I don´t think gating or specialised plugins are the only ways mixers deal with drum bleed. It all depends on what kind of bleed we are talking about. Ideally in a professional context you are aware of this already in the recording session, using microphones with a pickup pattern that suits the job and with netrual off axis response so that the bleed doesn´t interfere in a negative way.
If we only talk about drum mics bleeding into each other (not drums getting into instrument microphones, because that should be handled with acoustic screens or different recording rooms when tracking if you want the instruments to be separated) there is a distance rule of 3:1 to minimize harmful interference. You also place the proper mikes in a proper way, and ideally have a session drummer who can tune the kit and understands why the ride usually shouldn´t go 1" above the low tom from a miking perspective - and what kind of playing dynamics is suitable on a recording session, depending on what you want to do in the mix later.
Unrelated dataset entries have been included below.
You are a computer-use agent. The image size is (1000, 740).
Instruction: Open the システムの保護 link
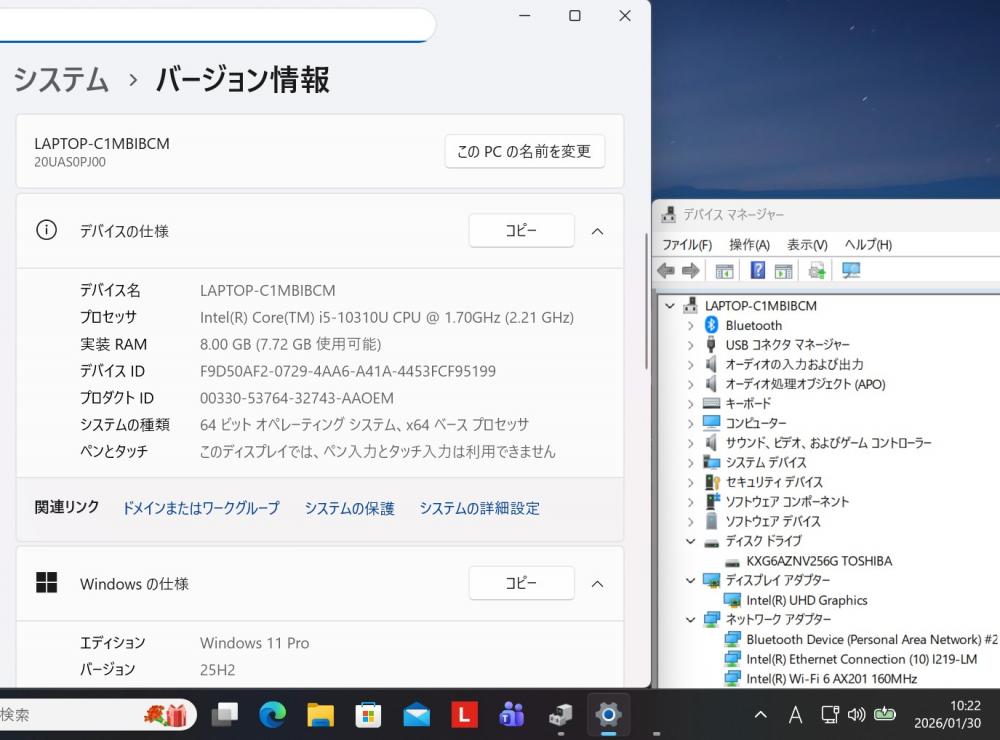click(349, 508)
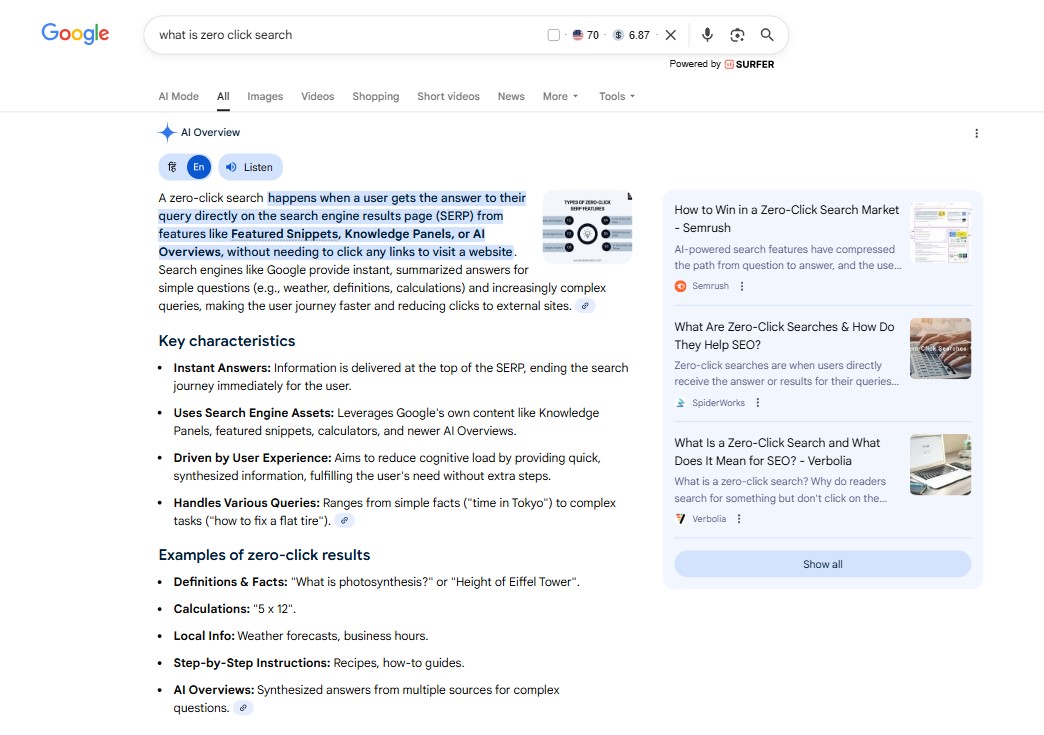Click the search magnifier icon
The width and height of the screenshot is (1044, 735).
tap(766, 34)
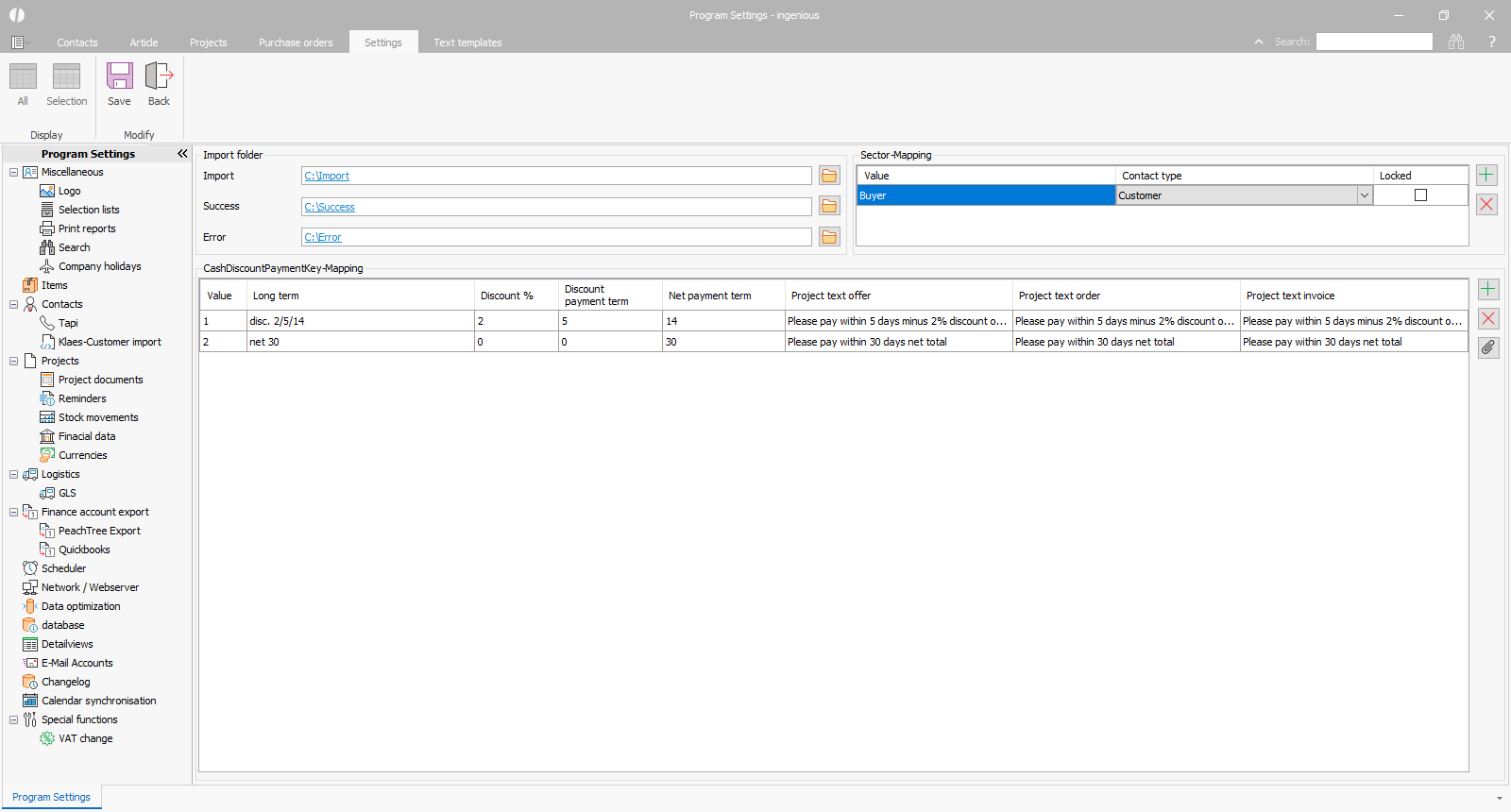This screenshot has width=1511, height=812.
Task: Select Quickbooks in the settings tree
Action: (84, 550)
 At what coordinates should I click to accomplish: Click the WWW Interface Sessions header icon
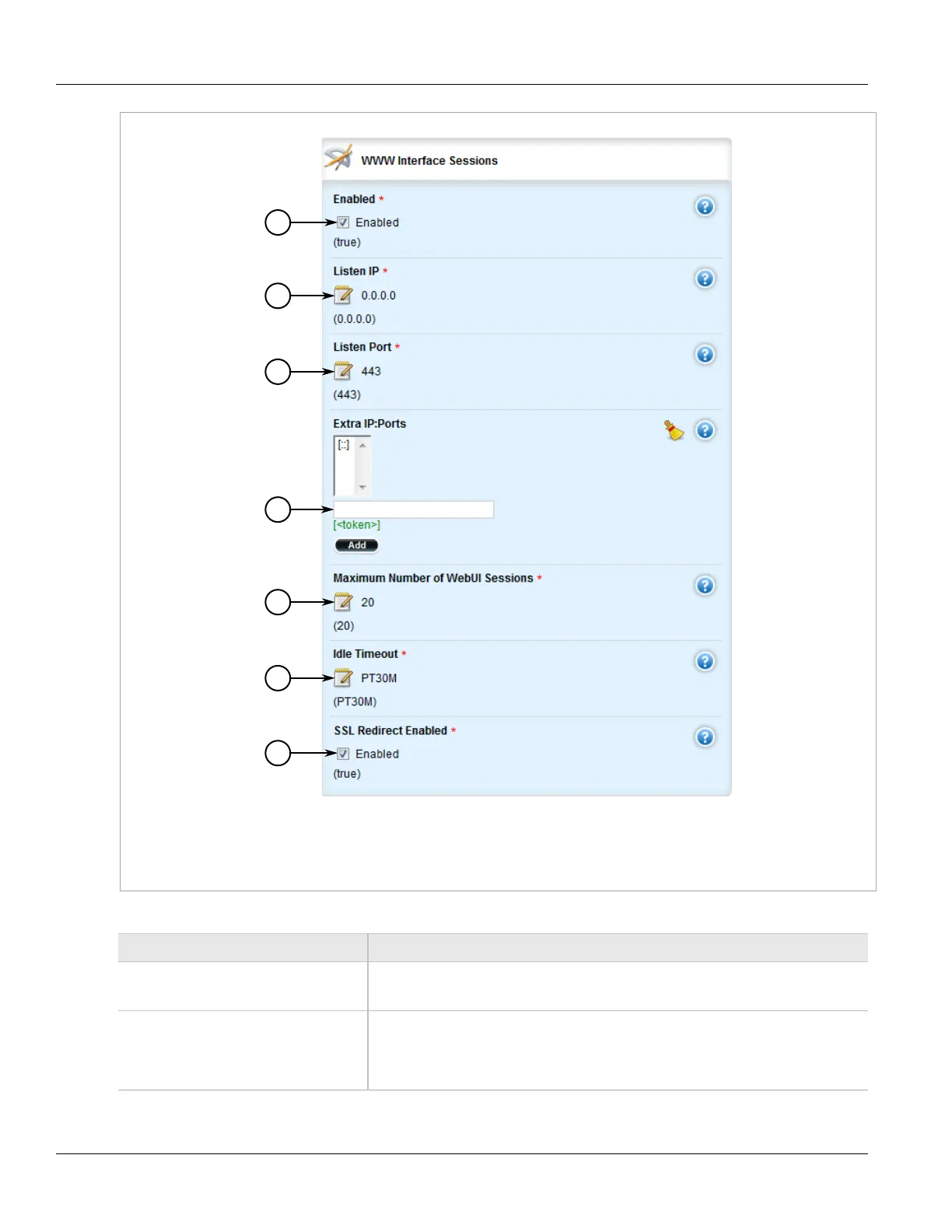[338, 158]
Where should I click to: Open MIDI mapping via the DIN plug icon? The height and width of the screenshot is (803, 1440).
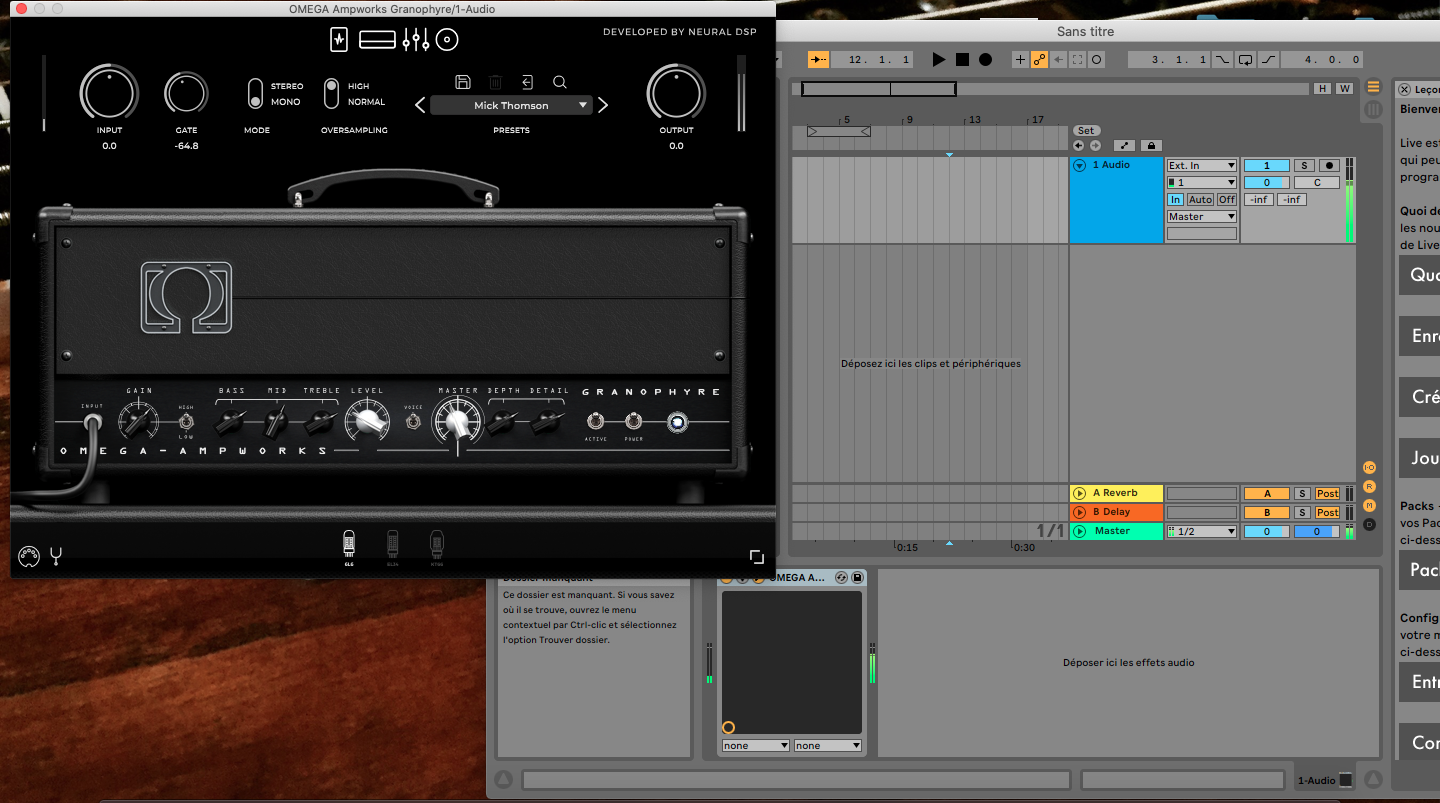coord(29,556)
In many cases the bleed is not unwanted at all, you often mix the kit by “filling in” the overheads and use room mikes for ambience and a fuller sound than you can get from close miking the kit. One important thing, that I think many mixers do as a first step, is to align the mikes by moving the different tracks in time where they match and switch polarity when needed (on snare bottom for example) so that no microphones are out of phase.
If you want to use gates or expanders it can be great if you want a particular sound, but they need to be set up properly and ideally triggered by a passband/sidechain so it only opens when the drummer hits that particular drum - but it depends a lot on the drummer, the kit, the miking and the room how successfull a gate/expander will be.
If you´re just triggering the kit, hi- and lowcutting the feed to “zoom” in on that particular drum is usually enough for triggering, or just using contacts (maybe paired with mics). I´d think most drummers/sound engineers working with triggers do that?
But, of course if you got to mix a badly recorded, badly tuned, improperly setup and not too well played drum kit there are lots of ways to try to solve the problem - one of them being spectral editing, but working in that kind of detail can take a lot of time (=money) and a specialised plugin can probably be an effective solution and get as good results in the end.